Original Articles

Plasma Free Hemoglobin Generation Using the EOS PMP^™ Oxygenator and the CentriMag^® Blood Pump

^* The Heart Center at Nationwide Children’s Hospital, Columbus, Ohio;
^† Department of Pediatrics, The Ohio State University, Columbus, Ohio;
^‡ Department of Anesthesiology and Pain Medicine, Nationwide Children’s Hospital, Columbus, Ohio;
^§ Department of Pathology, Nationwide Children’s Hospital, Columbus, Ohio;
^¶ Section of Pulmonary Medicine, Nationwide Children’s Hospital, Columbus, Ohio;
^‖ Center for Cardiovascular Research, Nationwide Children’s Hospital, Columbus, Ohio; and
^# Section of Cardiology and Critical Care, Nationwide Children’s Hospital, Columbus, Ohio

Address correspondence to: Ashley B. Hodge, MBA, CCP, FPP, The Heart Center at Nationwide Children’s Hospital, 700 Children’s Drive, Room T2298, Columbus, OH 43205. E-mail: ashley.hodge@nationwidechildrens.org

Received: 14 September 2017
Accepted: 19 January 2018

Abstract

Hemolysis is a known consequence of extracorporeal membrane oxygenation (ECMO) resulting from shear force within the different components of the extracorporeal circuit. The primary aim of this study was to evaluate the EOS PMP^™ oxygenator for generation of plasma free hemoglobin (PfHg) over 24 hours at nominal operating range flow rates. The EOS ECMO^™ (LivaNova, Inc.; formerly Sorin, Arvada, CO) is equipped with a plasma tight polymethylpentene (PMP) hollow fiber oxygenator. We hypothesized that PfHg generation would be elevated in circuits with higher flow rates, because of the significant pressure drop across the oxygenator according to manufacturer provided flow charts.

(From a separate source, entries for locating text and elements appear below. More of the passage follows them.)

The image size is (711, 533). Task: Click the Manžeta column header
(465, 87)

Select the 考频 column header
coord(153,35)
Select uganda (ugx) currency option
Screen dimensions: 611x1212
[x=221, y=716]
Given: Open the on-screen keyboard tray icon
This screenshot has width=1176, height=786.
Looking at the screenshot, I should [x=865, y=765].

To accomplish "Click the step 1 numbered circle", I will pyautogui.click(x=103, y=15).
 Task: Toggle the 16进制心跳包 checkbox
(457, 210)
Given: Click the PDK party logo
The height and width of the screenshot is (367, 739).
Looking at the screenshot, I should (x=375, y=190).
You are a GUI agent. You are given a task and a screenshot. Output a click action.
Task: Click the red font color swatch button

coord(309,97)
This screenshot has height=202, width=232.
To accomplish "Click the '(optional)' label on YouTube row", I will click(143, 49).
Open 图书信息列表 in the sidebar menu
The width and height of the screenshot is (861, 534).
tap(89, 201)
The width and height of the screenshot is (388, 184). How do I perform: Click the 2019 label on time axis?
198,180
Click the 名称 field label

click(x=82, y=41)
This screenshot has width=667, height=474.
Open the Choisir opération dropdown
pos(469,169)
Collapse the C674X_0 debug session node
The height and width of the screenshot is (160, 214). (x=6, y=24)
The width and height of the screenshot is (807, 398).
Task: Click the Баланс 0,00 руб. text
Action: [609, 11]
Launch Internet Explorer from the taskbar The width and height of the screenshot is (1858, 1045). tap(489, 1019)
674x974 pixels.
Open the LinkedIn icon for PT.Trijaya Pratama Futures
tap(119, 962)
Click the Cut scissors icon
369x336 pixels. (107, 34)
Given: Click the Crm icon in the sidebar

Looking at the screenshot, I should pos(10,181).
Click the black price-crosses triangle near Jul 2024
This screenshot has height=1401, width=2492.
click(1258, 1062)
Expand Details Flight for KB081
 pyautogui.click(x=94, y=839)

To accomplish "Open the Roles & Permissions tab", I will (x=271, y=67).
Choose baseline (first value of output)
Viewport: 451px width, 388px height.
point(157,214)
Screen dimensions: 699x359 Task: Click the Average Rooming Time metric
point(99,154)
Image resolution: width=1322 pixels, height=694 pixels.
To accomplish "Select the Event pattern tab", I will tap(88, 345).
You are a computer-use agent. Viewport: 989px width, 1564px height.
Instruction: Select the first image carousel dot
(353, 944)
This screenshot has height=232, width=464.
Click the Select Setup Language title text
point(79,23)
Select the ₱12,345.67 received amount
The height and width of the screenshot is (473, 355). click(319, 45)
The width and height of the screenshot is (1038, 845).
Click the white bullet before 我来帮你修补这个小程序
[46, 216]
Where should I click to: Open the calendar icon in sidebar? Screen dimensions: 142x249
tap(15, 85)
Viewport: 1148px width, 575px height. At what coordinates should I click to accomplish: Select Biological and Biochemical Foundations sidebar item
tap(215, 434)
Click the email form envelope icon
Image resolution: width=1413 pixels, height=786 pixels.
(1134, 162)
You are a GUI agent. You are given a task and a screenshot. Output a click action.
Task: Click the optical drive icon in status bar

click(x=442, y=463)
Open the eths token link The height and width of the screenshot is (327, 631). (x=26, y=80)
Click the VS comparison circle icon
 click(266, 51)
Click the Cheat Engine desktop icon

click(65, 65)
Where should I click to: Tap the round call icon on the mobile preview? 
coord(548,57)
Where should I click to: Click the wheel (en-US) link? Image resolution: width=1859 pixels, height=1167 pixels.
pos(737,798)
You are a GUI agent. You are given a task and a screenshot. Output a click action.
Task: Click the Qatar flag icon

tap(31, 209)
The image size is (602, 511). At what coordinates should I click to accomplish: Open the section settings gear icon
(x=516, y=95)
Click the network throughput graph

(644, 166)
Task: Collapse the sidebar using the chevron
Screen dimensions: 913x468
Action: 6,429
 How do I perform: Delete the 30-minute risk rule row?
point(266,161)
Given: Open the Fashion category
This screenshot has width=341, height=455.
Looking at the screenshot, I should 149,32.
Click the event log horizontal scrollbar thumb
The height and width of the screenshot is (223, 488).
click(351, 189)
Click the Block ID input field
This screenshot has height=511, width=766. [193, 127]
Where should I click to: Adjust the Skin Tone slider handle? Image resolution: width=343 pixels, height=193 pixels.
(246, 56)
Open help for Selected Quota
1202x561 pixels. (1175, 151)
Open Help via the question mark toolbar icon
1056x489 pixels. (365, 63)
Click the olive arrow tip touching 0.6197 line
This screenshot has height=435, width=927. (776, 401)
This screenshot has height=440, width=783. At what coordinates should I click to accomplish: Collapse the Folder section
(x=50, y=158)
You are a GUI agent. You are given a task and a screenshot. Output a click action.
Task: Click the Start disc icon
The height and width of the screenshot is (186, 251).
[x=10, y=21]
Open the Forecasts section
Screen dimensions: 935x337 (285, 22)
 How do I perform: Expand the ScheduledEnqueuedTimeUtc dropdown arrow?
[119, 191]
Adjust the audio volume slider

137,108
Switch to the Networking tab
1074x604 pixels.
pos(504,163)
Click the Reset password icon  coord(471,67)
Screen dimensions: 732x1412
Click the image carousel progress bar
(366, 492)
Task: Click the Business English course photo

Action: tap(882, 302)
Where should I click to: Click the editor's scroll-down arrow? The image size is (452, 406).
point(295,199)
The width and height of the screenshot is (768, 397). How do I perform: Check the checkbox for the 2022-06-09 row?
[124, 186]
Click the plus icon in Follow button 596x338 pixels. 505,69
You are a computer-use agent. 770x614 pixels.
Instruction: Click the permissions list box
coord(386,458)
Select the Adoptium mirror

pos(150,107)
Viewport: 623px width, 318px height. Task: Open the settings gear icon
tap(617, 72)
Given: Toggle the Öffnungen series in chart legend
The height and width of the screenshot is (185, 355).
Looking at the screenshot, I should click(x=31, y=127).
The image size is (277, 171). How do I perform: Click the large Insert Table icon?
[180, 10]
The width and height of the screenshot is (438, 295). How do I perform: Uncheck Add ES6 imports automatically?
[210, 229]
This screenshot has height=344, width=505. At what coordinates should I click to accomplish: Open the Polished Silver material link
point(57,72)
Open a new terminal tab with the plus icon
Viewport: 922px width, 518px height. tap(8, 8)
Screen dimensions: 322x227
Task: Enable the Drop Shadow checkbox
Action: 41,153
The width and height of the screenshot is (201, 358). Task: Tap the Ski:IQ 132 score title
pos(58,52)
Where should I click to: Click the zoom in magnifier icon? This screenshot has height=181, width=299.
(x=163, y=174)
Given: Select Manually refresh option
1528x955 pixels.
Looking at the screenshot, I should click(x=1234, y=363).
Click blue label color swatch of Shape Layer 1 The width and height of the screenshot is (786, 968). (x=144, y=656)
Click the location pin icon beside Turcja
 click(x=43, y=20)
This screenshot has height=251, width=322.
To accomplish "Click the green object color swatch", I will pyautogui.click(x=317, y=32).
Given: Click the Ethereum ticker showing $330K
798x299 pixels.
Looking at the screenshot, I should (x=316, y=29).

Generated PfHg concentrations were compared with PfHg concentrations from blood not exposed to an ECMO circuit. The secondary aim was to evaluate circuit flow-rate-induced changes in platelet count and platelet function over 24 hours. Circuits contained a CentriMag^® (St. Jude Medical, St. Paul, MN) blood pump and an EOS ECMO PMP^™ oxygenator. Circuits in triplicate were run continuously for 24 hours at three flow rates [1, 3, and 5 liters per minute {LPM}]. PfHg was analyzed at baseline, 6, 12, 18, and 24 hours. Platelet count and function were measured at baseline and 24 hours. Concentrations of PfHg at baseline for circuits operating at 1, 3, and 5 LPM were 24.4 ± 4.0, 38.4 ± 28.6, and 26.7 ± 6.9 mg/dL, respectively. PfHg concentrations after 24 hours were statistically compared for the three flow rates using analysis of variance; PfHg concentrations at 1 LPM (181.4 ± 29.1 mg/dL), 3 LPM (145.9 ± 8.7 mg/dL), and 5 LPM (100.1 ± 111.3 mg/dL) circuits. The F-test was not statistically significant (p = .632), indicating that PfHg generation at 24 hours was similar among the three flow rates. Excessive hemolysis using PfHg levels in the EOS PMP^™ membrane oxygenator was not observed.